Гораздо труднее давались мне выражения, не существовавшие в письменной форме, выражения, которые все просто хранили в памяти. Через некоторое время и Станбридж, и другие, менее влиятельные обитатели общежития, начали меня дразнить. «Смотрите, малыш явно хочет, чтобы его отодрали», — говорил Станбридж язвительным тоном, сидя на моей кровати, нежно поглаживая меня и внезапно скрывая нежность под маской грубости. В полутьме мне делалось страшно. Не зная, что значит «отодрать», я мог представить себе лишь то, как Станбридж дерет меня за уши. Остальные с трудом сдерживали возбуждение. Следуя примеру Станбриджа, все подходили ко мне и принимались отпускать многозначительные ехидные замечания — то, что они собирались в таком количестве, придавало им смелости. «Ты ведь хочешь, чтобы тебя отодрали, а, Нантвич? — говорил Морган, некрасивый, толстый певчий-валлиец, всеми оскорбляемый, но при этом допущенный к участию в грозном заговоре против меня. — Скажи нам правду». Он говорил притворно ласковым тоном, поглаживая меня по голове. Сказать по правде, я понятия не имел, что происходит, но сердце колотилось в груди, и подступала тошнота. Я с нетерпением ждал наступления утра и начала богослужения — жаждал возможности вновь оказаться в привычной обстановке, укрыться в церкви и классе, где царит дисциплина.

Эти мучения — скорее душевные, чем физические, — продолжались довольно долго. А однажды вечером Станбридж пошел в пивную и вернулся очень поздно. Уже затихли разговоры, и казалось, что почти все уснули. Он подошел к моей кровати и сунул руку под одеяло. Я съежился, но он протянул руку и облапал меня. Это был жилистый рыжеволосый крепыш, напрочь лишенный чувства юмора. Потом он лег ко мне в постель, хотя был полностью одет и не снял даже обуви: я оцарапал ноги о жесткие кожаные подметки его башмаков. Этот тупой зануда был, однако, не лишен чувства опасности: он то и дело твердил «тс-с», хотя я и без того не смел вымолвить ни слова. Он заставил меня сжать в зубах носовой платок и овладел мною. Я почти ничего не могу припомнить, помню только, что всё это время горько, беззвучно плакал, помню жгучую боль и мучительное чувство вины — словно сам был во всем виноват — из-за крови на простынях, хотя это не вызвало никаких кривотолков. Как выяснилось позже, обо всем стало известно другим обитателям общежития. Я отдавал себе полный отчет в том, что жаловаться на подобные вещи нельзя. К тому же прекратились поддразнивания, и многие стали относиться ко мне по-приятельски, с уважением. А спустя пару недель, поздно ночью, когда в общежитие зашел сам помощник директора, все мы узнали, что брат Станбриджа погиб во Франции. Самого Станбриджа стали поддерживать, окружив его тем подобающим случаю и насквозь притворным почтением, которое мы, юные джентльмены, оказывали всем, кто терял близких. Каждую неделю приходили вести о смертях на полях сражений, зачастую — о гибели винчестерцев, которых хорошо помнили преподаватели и ученики и многих из которых все очень любили.

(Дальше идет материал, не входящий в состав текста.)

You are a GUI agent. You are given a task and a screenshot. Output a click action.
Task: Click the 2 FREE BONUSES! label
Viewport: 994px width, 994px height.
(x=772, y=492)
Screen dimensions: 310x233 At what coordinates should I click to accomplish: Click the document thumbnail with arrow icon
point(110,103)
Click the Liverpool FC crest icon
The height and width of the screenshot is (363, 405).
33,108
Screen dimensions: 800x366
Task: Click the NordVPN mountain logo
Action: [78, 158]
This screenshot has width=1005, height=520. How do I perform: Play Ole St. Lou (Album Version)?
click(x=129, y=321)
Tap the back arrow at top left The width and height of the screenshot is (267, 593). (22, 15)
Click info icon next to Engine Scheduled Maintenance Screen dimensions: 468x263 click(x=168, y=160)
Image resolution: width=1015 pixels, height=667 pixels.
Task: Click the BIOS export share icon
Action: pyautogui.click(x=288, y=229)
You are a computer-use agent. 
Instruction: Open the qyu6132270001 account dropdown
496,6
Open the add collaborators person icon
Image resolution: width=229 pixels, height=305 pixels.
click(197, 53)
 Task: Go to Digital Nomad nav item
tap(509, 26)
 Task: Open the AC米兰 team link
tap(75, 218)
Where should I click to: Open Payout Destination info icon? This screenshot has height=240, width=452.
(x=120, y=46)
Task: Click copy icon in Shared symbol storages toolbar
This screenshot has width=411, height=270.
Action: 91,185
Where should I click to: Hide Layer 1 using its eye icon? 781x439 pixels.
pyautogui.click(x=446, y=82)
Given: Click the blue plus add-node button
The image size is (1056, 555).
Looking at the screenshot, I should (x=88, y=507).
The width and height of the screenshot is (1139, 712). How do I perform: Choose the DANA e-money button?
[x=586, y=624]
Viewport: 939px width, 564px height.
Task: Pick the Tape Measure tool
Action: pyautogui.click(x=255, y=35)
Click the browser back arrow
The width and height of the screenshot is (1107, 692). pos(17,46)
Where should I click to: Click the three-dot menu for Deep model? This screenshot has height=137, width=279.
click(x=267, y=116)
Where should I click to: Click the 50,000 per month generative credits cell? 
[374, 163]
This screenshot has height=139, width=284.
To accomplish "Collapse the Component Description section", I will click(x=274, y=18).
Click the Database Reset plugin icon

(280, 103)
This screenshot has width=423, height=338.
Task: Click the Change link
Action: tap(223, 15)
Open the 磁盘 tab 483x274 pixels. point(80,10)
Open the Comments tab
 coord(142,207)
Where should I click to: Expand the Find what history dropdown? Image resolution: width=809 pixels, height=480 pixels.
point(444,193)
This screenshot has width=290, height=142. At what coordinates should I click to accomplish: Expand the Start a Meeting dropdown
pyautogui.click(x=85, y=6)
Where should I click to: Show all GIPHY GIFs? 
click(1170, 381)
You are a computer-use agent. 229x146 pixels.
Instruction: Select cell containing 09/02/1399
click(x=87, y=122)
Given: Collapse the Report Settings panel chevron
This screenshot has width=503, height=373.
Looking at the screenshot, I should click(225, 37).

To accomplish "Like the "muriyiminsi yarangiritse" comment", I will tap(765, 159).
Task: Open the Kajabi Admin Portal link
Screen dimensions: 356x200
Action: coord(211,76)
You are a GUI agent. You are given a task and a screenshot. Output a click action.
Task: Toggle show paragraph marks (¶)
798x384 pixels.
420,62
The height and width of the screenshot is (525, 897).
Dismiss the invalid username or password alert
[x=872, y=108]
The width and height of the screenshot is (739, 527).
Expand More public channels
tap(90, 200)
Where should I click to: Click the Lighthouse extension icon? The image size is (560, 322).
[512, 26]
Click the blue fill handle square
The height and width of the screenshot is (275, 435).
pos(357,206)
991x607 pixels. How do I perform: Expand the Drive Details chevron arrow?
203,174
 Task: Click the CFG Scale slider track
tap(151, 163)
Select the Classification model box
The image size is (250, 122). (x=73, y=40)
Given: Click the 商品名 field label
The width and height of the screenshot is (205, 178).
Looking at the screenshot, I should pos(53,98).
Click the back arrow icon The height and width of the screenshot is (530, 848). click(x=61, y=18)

Отношения со Стронгом наладились только в следующем семестре, когда он взял меня в услужение. Я пытался оказать слабое сопротивление, ибо в тяжелом труде из-под палки было нечто противоестественное. На каникулах у меня были собственные слуги, поэтому мысль о том, чтобы во время учебы наняться лакеем, казалась нелепой. Однако свое предложение Стронг сделал очень вежливо и деловито. Хотя Стронг учился в привилегированной школе, он, как мне стало известно, считался не очень способным учеником. Вероятно, мне следует описать его наружность: плотное телосложение, широкое квадратное лицо, раздвоенный подбородок, прямой нос, глубоко посаженные темные глаза, довольно густая для школьника растительность на лице и густые курчавые волосы, почти черные. Отец его был банкиром, человеком городским, но Стронг главным образом жил у матери, неподалеку от Фордингбриджа. У него были довольно кривые ноги, и при ходьбе он выворачивал ступни носками внутрь. Я не особенно нуждался в деньгах, которые получал, служа его лакеем, но все ученики, служившие лакеями, сходились на том, что делают это исключительно ради денег.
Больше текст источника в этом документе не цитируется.